Here’s the dilemma. You have a traditional 401(k) that contains both after-tax and pre-tax dollars. You’d like to receive a distribution from the plan, convert only the after-tax dollars to a Roth IRA, and roll the pre-tax dollars into a traditional IRA. (By rolling over/converting only the after-tax dollars to a Roth IRA, you avoid paying any income tax on the conversion.)
For example, let’s say your 401(k) plan account balance is $10,000, consisting of $8,000 of pre-tax dollars and $2,000 of after-tax dollars. Can you simply request a total distribution of $10,000, instructing the trustee to directly roll the $8,000 of pre-tax dollars to a traditional IRA and the remaining $2,000 of after-tax dollars to a Roth IRA?
In the past, many trustees allowed you to do just that. But in recent years the IRS had suggested that this result could be achieved only with indirect (60-day) rollovers, not direct rollovers.
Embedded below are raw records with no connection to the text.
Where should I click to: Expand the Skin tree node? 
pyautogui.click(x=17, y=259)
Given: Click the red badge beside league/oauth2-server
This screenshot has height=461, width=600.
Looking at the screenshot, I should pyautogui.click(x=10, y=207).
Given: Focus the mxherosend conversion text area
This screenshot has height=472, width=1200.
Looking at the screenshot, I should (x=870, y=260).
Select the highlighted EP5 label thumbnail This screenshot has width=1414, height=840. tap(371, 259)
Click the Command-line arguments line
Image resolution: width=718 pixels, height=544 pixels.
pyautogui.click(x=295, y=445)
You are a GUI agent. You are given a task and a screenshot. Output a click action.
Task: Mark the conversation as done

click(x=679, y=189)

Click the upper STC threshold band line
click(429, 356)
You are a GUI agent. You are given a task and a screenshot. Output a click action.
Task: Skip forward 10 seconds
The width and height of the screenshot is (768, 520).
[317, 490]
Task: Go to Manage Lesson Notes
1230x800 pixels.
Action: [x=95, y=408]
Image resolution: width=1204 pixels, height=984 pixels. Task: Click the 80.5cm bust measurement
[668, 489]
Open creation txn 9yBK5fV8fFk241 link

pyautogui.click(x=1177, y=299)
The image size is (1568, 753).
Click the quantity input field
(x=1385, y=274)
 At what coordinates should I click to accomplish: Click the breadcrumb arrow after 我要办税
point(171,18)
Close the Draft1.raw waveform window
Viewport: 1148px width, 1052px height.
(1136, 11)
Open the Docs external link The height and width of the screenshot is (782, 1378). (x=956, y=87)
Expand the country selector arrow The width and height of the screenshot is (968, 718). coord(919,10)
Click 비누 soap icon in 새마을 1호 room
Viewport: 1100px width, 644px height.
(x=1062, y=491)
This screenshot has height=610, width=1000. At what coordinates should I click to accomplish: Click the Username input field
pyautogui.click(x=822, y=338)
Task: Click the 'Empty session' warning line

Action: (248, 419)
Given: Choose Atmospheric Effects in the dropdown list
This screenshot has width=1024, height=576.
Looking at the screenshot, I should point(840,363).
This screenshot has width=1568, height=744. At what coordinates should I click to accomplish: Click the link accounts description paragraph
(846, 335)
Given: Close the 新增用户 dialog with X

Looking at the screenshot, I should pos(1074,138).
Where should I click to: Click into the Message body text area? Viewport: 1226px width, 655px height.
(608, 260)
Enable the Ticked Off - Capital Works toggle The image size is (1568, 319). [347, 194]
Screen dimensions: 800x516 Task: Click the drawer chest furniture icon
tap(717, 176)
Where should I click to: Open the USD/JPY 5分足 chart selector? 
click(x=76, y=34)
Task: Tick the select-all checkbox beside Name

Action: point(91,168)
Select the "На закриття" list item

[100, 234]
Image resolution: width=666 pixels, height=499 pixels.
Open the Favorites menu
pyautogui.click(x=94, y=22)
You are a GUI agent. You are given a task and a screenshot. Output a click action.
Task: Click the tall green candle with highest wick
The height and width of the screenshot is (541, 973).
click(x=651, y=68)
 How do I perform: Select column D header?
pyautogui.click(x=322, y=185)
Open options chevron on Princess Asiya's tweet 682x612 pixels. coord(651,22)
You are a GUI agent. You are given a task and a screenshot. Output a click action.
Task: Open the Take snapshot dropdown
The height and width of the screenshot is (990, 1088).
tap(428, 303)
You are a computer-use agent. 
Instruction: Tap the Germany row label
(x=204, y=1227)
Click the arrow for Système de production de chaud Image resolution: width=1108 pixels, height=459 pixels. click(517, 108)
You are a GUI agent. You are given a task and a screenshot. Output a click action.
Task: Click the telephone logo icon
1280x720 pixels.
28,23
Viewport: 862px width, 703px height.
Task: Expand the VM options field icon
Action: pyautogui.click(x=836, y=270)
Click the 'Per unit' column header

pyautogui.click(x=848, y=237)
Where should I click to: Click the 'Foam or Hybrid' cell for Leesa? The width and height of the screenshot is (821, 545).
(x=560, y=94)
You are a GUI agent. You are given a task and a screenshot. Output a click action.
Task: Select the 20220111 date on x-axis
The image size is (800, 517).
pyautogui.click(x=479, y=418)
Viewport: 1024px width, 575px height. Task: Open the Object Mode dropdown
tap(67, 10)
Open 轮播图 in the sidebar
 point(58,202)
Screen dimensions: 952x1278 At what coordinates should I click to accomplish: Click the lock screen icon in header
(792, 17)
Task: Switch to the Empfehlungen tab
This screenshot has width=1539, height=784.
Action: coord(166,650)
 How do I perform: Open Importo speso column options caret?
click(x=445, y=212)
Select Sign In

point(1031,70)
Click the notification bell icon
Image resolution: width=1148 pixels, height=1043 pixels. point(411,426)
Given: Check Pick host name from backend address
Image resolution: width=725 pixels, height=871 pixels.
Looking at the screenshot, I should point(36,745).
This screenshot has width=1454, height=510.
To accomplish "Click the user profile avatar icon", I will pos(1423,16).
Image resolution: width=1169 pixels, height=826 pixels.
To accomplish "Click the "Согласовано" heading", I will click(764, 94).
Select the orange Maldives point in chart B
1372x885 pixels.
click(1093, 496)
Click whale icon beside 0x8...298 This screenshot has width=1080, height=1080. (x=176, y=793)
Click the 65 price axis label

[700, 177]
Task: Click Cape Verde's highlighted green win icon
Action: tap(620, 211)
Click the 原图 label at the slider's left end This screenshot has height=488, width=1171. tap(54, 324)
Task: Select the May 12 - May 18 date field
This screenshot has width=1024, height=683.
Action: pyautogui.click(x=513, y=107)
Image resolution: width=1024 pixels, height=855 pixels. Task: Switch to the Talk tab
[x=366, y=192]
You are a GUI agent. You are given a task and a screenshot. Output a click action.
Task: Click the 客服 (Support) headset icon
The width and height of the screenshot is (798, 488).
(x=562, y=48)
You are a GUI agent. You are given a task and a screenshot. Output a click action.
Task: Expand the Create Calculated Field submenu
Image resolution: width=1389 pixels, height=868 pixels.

The legal basis for this IRS position was, however, not entirely clear. (The problem with indirect rollovers is that they are subject to 20% mandatory withholding and, if not executed correctly, could be fully taxable–and distributions prior to age 59½ might also be subject to a 10% federal income tax penalty.)
IRS Notice 2014-54
On September 18, in Notice 2014-54 (and related proposed regulations), the IRS backed away from its prior position. Based on the Notice, it is finally clear that employer-plan distributions can be split into more than one retirement vehicle with, for example, pre-tax money transferred directly to a traditional IRA (with no current tax liability) and after-tax money moved directly to a Roth IRA (with no conversion tax). Even though the new rules aren’t scheduled to go into effect until January 1, 2015, taxpayers can apply this guidance to distributions made on or after September 18, 2014. (The guidance also applies to 403(b) and 457(b) plans.)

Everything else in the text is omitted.